Bird Watcher's General Store

Sparrows Adapt Well to City Life
10/07/11


Dear Bird Folks,

I live in a fairly urban environment that’s just outside of Boston. We have a bird feeder that the local sparrows love. Unfortunately, they are the only birds we get. If our yard can attract so many sparrows, why doesn’t it attract other birds as well?

– Amy, Somerville, MA

Not Somerville, Amy,

No offense, but I had a wicked disappointing experiences in Somerville. A few years ago I saw poster announcing “The Annual Somerville Honk! Festival.” The Honk! Festival??? While the poster didn’t explain what the Honk! Festival was, I readily assumed it’s a festival held to honor Canada Geese. Great! It was about time a community had an event to show appreciation for these much maligned birds. Of course, I had to go. On the day of the festival I arrived early, proudly wearing my “I love a good goose” T-shirt. That’s when I found out that the day had nothing to do with birds. It seems the Honk! Festival is about street musicians. The “honk” refers to people playing horns, and other instruments. Are they kidding? No geese? Who ever heard of a festival being about music? It was one of the biggest disappointments of my life…well, until the 2011 Red Sox.

In many cities the three most common birds are Rock Pigeons (aka pigeons), European Starlings and your friends, House Sparrows. All three of these birds have one thing in common: They are all non-native, just like most of us. These foreign birds were brought to this continent because some Europeans wanted the New World to be like the place they had just left. For some reason, the birds that were already here weren’t good enough for them. (It’s like the people who move to Cape Cod, dig up the native vegetation and replace it with a high maintenance suburban lawn.) Many other species were also introduced, but most of them couldn’t hack it and failed to generate a sustainable population. But pigeons, starlings and sparrows are amazingly adaptable birds and they thrived in the New World.

Historically, Rock Pigeons nested on cliffs and rock ledges (hence their name). Over the centuries pigeons have slowly substituted building ledges and bridge girders for rock ledges. Sparrows and starlings, on the other hand, like to build their nests in holes, any kind of holes. It really doesn’t make a difference to them if the holes are in a tree trunk or a CVS sign. Since there are thousands of artificial nesting holes in every city, these birds found it easier to live in town rather than commute from the suburbs. In addition to having an abundance of nesting locations, cities offer an array of food choices. When the House Sparrows first arrived here in the mid-1800s, our streets were literally paved with food. Back then horses were the primary source of transportation. The sparrows readily gobbled up all the leftover grain spilled by the sloppy horses. The birds were also clever enough to pick out the undigested seeds from the ever-present horse manure. (You know a bird is adaptable when it isn’t too grossed out to search for food in a steaming pile of manure.) When automobiles replaced horses, the birds quickly shifted gear and started consuming food that was dropped by a species that is even sloppier than horses…humans.

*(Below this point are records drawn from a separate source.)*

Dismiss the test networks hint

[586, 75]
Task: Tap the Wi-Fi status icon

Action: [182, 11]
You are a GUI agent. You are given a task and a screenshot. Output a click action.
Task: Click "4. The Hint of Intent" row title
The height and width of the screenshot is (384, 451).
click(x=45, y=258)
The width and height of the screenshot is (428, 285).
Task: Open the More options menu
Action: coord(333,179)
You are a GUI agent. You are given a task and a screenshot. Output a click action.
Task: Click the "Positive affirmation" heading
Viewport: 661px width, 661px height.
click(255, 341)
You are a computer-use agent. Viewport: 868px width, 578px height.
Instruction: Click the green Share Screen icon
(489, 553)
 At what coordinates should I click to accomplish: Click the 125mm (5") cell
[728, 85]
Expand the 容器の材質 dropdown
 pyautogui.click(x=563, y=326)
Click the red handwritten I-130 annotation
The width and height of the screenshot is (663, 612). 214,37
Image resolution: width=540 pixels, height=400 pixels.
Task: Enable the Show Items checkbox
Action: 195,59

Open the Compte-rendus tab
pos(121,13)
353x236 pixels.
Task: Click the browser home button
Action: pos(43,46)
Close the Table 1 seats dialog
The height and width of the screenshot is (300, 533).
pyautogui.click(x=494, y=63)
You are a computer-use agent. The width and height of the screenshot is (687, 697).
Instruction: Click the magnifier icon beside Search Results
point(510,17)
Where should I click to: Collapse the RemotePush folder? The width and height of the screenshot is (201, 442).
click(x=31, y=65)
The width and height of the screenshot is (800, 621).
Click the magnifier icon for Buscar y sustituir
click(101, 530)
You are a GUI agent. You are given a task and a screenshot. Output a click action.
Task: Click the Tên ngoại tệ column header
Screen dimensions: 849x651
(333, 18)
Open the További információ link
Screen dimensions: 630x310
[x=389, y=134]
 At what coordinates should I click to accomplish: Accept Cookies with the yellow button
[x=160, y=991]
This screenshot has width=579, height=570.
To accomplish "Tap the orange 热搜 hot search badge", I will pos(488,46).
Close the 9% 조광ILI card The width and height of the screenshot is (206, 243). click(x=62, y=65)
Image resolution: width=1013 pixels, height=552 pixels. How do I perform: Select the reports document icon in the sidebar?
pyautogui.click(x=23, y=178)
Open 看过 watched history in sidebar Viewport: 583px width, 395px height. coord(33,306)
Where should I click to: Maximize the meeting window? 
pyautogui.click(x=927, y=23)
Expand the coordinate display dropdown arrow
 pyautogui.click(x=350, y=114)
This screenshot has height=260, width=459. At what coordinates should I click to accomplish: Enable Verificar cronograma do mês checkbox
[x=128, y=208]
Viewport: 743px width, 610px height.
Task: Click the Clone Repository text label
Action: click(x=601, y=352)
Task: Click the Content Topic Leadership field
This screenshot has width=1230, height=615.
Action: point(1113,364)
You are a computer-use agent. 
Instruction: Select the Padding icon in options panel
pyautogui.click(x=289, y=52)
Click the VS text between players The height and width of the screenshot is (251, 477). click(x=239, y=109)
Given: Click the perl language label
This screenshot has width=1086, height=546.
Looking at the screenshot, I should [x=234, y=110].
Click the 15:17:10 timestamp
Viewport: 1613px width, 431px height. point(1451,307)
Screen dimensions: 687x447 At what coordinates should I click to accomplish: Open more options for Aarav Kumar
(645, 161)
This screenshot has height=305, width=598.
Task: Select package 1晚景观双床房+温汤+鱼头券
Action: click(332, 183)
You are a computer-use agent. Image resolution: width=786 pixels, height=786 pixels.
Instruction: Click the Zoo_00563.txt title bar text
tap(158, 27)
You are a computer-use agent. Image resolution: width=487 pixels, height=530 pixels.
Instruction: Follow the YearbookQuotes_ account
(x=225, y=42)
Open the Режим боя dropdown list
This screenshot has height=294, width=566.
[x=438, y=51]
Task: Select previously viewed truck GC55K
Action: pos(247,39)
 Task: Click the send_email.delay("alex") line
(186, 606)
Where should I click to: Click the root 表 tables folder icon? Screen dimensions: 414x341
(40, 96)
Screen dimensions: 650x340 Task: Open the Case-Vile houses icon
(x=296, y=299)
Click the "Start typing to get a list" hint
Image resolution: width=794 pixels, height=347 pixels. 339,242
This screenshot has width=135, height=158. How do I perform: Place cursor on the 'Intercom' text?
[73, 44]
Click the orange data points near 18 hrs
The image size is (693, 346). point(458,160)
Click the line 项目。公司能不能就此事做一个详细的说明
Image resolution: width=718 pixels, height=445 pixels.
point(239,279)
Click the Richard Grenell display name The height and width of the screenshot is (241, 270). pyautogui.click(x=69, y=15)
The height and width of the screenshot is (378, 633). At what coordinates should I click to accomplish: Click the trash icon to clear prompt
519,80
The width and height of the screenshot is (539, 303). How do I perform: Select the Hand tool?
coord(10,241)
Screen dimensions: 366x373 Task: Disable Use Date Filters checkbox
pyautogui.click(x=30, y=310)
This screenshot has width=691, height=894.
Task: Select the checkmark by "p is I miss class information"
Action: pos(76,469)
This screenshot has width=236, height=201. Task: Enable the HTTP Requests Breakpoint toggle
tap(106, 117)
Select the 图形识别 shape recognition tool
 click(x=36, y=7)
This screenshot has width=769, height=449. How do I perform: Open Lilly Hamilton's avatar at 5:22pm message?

Right now you must be thinking, “If the cities are so bountiful, why don’t the native birds take advantage of them, too?” (Actually, Amy, I think that was your original question.) Adapting to environmental changes takes time. The pigeons, starlings and sparrows had already learned how to deal with European cities long before they were transported here. So when they arrived, they were already pre-adapted (if there is such a word). The destruction of habitat and the craziness of civilization were too much for the native birds. Most of them took the trolley to the end of the line and kept going. This is not to say that a few cardinals, chickadees, finches, etc. aren’t seen in cities. They certainly are, but the lack of proper nesting sites and natural food sources makes it tough for native birds to flourish. Plus, they have trouble competing with the more aggressive city birds. (You know how pushy those city types can be.)

In addition to being more aggressive and more adaptable, city birds have something else going for them. They may actually be more smaterer. A recent study has found that city birds, with their ability to avoid canyons of glass buildings, herds of rushing pedestrians and rabid cab drivers, actually have larger brains than their country cousins. How about that! I’m not surprised, though. City birds should be smarter since they are surrounded by the best colleges, universities and art museums. In fact, pigeons love art so much that they make regular “contributions” to every statue they can find.

While pigeons, starlings and sparrows are the urban avian kings right now, it doesn’t mean that’s the way it will stay. As I said earlier, adapting to environmental changes takes time. We’ve already seen falcons and hawks nesting on urban high-rises. I wouldn’t be surprised if more native species followed their lead. And speaking of surprises, I plan to return to Somerville to attend this year’s Honk! Festival. Maybe I’ll see you there, Amy. Just keep in mind that I’ll be wearing my “I love a good goose” T-shirt again, so please don’t wear yours, too. That would be awkward.